* **Problem description**: Could you write out, word for word, only the lines from the one containing "Where should I" through the last line of the data below?
○ ○ ○ ○
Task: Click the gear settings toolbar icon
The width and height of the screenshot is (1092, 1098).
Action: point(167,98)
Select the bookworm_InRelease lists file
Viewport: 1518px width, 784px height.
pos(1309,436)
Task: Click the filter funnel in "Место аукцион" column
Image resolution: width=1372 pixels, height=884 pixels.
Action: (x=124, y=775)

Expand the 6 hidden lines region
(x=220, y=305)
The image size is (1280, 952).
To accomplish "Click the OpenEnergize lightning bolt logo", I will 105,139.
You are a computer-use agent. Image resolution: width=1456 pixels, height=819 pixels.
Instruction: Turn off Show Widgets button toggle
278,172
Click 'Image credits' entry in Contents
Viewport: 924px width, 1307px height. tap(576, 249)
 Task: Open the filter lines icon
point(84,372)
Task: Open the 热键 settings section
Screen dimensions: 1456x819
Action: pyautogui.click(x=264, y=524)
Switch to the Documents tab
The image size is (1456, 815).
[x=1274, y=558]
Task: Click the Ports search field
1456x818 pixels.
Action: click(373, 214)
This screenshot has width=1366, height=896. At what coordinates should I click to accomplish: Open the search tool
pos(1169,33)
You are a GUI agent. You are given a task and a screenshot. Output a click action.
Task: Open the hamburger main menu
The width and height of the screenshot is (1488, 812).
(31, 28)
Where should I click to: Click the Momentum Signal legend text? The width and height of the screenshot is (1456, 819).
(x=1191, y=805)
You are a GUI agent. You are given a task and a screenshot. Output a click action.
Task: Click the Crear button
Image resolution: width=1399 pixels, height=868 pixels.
○ ○ ○ ○
* **Solution to this problem**:
Where should I click to: Click the Momentum Signal legend text? The width and height of the screenshot is (1456, 819).
(x=1191, y=805)
You are a GUI agent. You are given a task and a screenshot. Output a click action.
Task: Click the Crear button
Image resolution: width=1399 pixels, height=868 pixels.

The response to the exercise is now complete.